■ **Exercise task**
Lay out the lines of data from the line with "At what coordinates should I click to accomplish: Click the red" up to and including the line with "point(354,91)" as a JSON list of strings, one string per line. Skip any blank lines.

Records excerpted from a collection
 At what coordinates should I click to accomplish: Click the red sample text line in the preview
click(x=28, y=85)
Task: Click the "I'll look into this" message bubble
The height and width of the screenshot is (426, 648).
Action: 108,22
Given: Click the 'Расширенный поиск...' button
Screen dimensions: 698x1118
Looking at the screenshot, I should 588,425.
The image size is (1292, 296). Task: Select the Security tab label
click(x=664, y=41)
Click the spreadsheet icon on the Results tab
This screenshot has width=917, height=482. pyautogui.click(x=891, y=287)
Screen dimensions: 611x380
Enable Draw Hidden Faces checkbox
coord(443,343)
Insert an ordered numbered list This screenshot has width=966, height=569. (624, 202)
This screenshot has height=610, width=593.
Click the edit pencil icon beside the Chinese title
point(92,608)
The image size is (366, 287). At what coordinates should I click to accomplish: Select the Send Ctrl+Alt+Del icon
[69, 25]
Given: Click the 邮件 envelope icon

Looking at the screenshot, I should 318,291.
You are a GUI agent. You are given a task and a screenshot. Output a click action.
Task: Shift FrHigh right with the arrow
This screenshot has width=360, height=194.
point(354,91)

---

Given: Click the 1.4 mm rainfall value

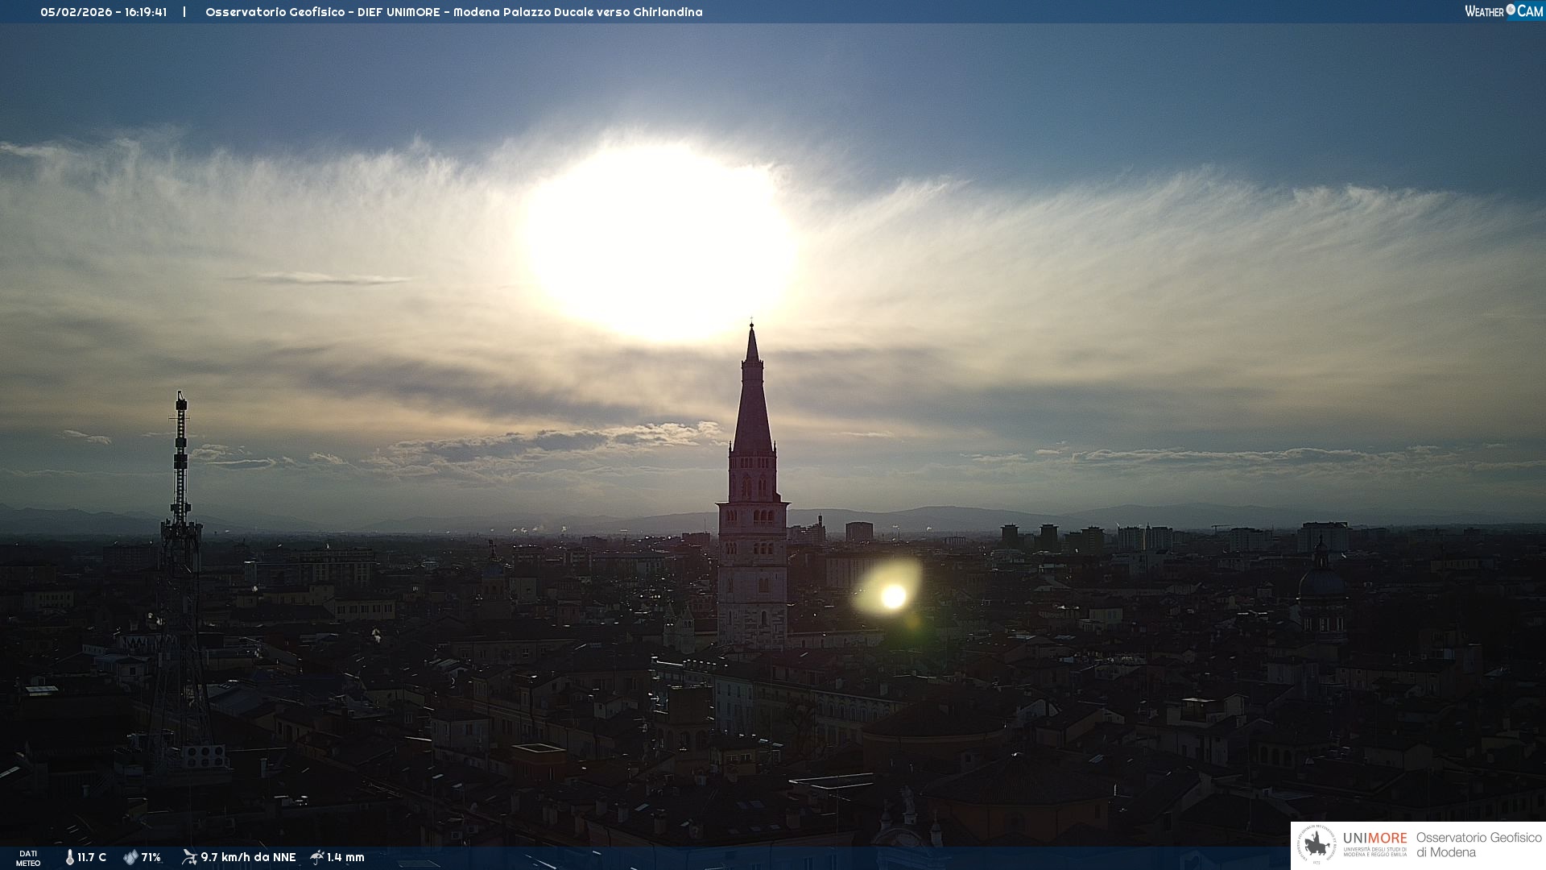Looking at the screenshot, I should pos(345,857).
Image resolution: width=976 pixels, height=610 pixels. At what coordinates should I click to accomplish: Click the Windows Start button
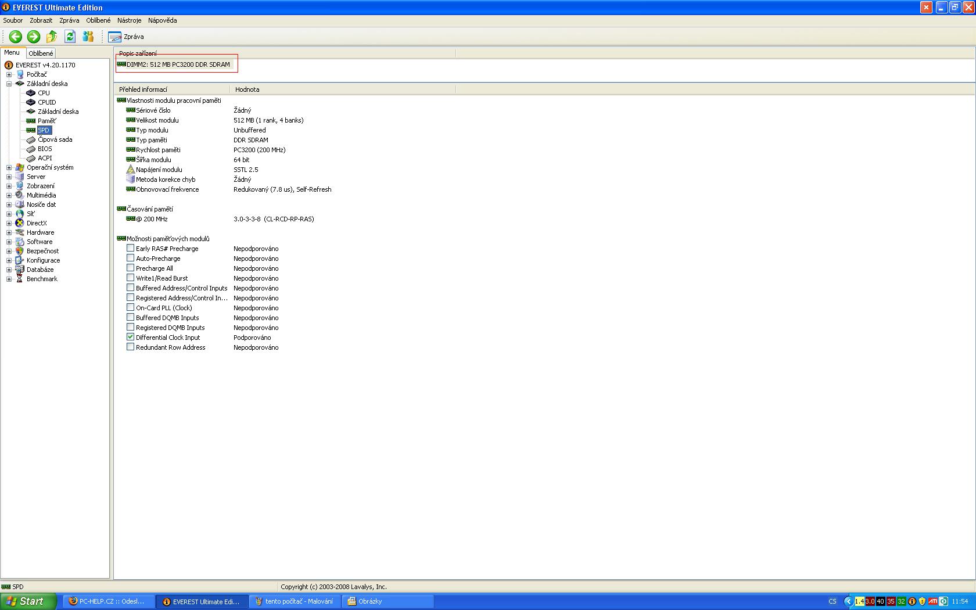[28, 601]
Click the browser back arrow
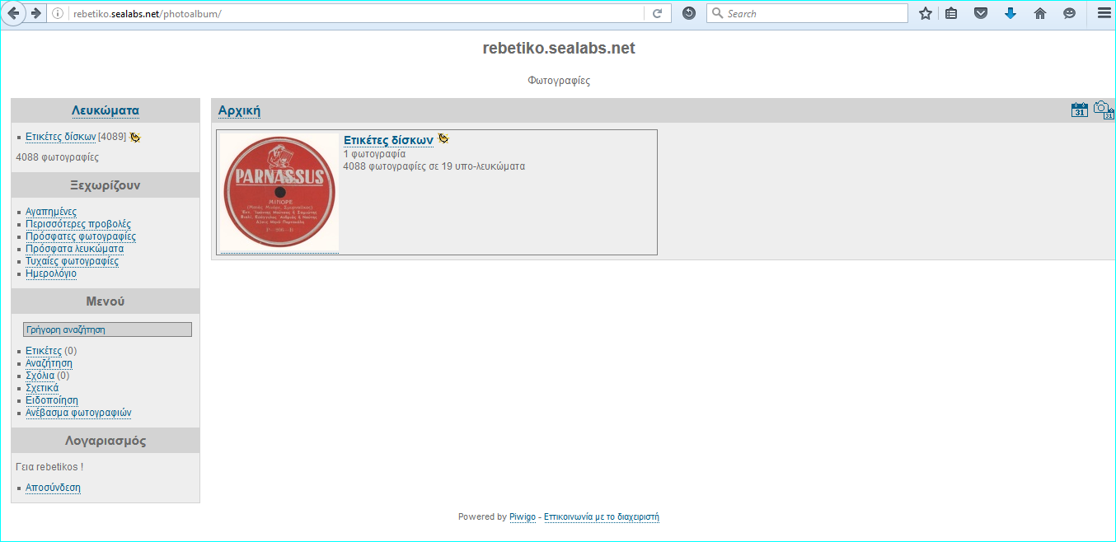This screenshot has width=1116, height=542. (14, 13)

...

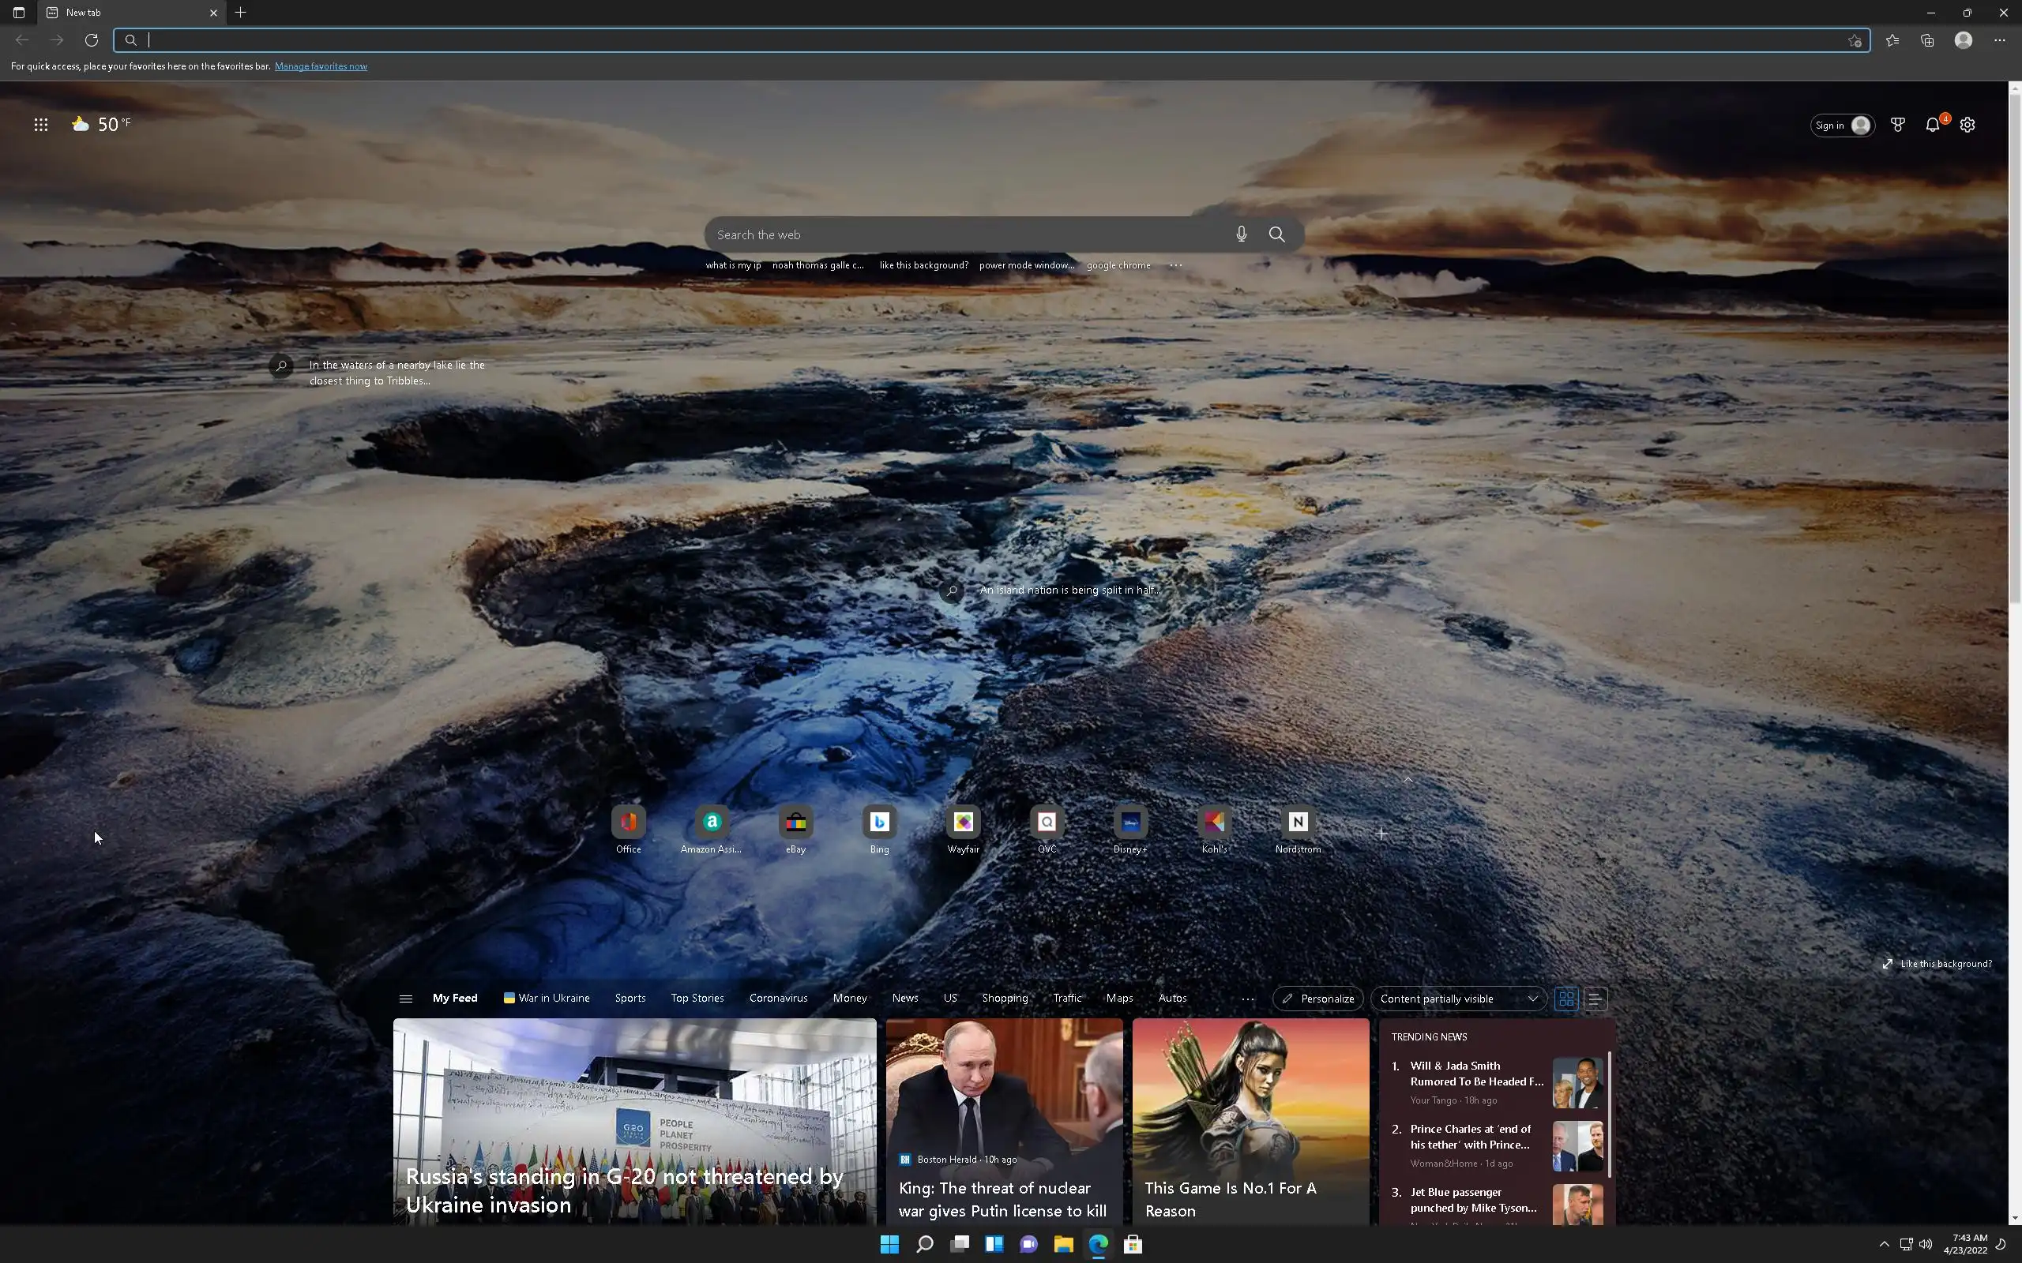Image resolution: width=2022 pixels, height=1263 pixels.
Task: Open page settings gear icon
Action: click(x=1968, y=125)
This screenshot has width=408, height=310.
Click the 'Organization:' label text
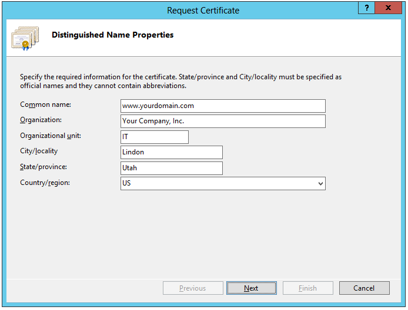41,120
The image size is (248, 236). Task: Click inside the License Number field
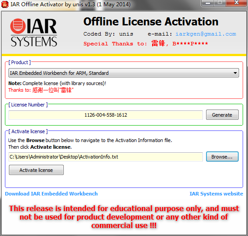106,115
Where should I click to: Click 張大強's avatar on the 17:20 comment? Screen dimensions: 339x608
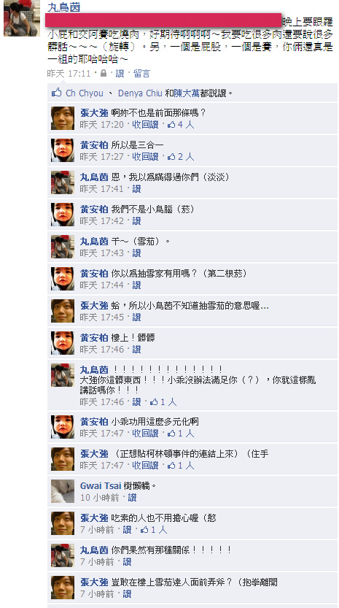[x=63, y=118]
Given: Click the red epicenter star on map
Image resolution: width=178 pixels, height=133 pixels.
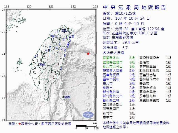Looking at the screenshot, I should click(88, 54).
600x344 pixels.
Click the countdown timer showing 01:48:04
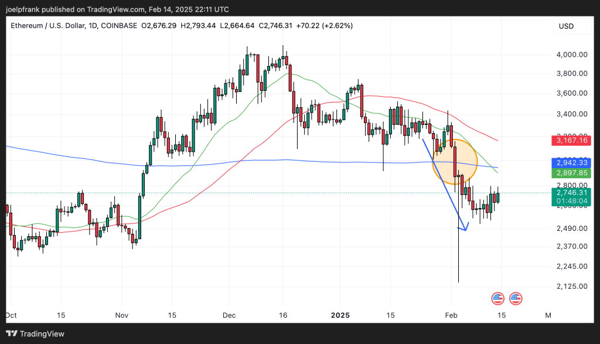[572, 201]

■ **Full response**
[
  " At what coordinates should I click to accomplish: Click the red sample text line in the preview",
  "click(x=28, y=85)",
  "Task: Click the \"I'll look into this\" message bubble",
  "The height and width of the screenshot is (426, 648).",
  "Action: 108,22",
  "Given: Click the 'Расширенный поиск...' button",
  "Screen dimensions: 698x1118",
  "Looking at the screenshot, I should 588,425.",
  "The image size is (1292, 296). Task: Select the Security tab label",
  "click(x=664, y=41)",
  "Click the spreadsheet icon on the Results tab",
  "This screenshot has width=917, height=482. pyautogui.click(x=891, y=287)",
  "Screen dimensions: 611x380",
  "Enable Draw Hidden Faces checkbox",
  "coord(443,343)",
  "Insert an ordered numbered list This screenshot has width=966, height=569. (624, 202)",
  "This screenshot has height=610, width=593.",
  "Click the edit pencil icon beside the Chinese title",
  "point(92,608)",
  "The image size is (366, 287). At what coordinates should I click to accomplish: Select the Send Ctrl+Alt+Del icon",
  "[69, 25]",
  "Given: Click the 邮件 envelope icon",
  "Looking at the screenshot, I should 318,291.",
  "You are a GUI agent. You are given a task and a screenshot. Output a click action.",
  "Task: Shift FrHigh right with the arrow",
  "This screenshot has width=360, height=194.",
  "point(354,91)"
]